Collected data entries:
_ _ _ _ _
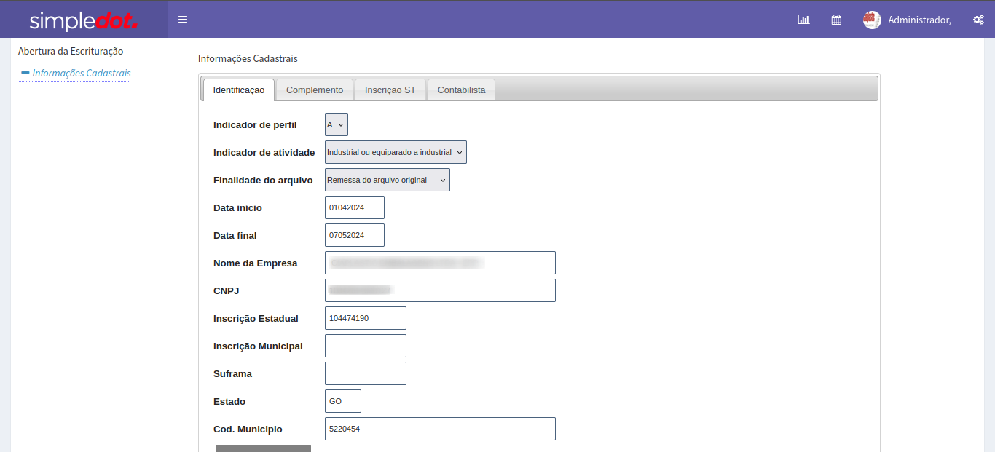
Task: Open the settings gears icon
Action: [978, 20]
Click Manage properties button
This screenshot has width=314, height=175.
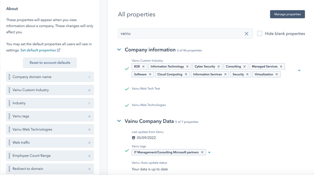(x=287, y=14)
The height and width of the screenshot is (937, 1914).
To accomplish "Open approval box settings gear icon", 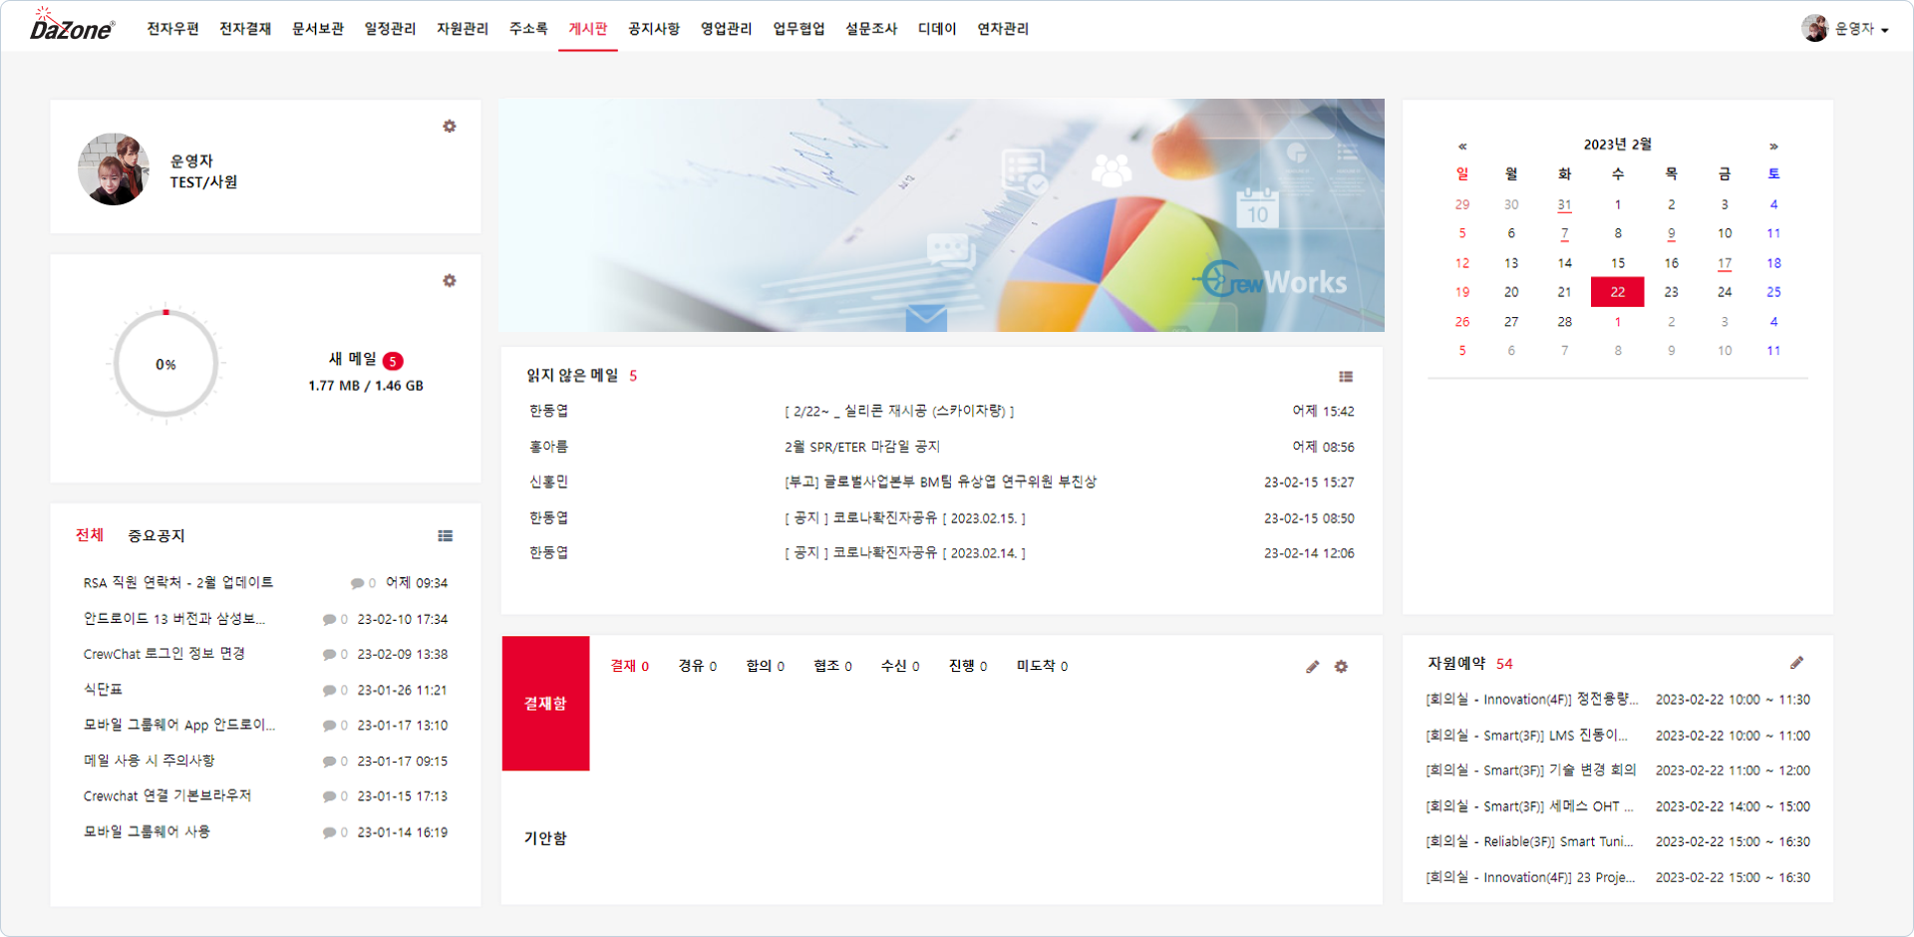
_ _ _ _ _
§ REQUIRED WORK:
Restate word for word, and only, the lines from the line that contains "This screenshot has width=314, height=175." through the end of the data, both included; pictures are not part of the copy.

§ COMPLETED EXERCISE:
This screenshot has width=314, height=175.
(x=287, y=14)
The height and width of the screenshot is (937, 1914).
To accomplish "Open approval box settings gear icon", 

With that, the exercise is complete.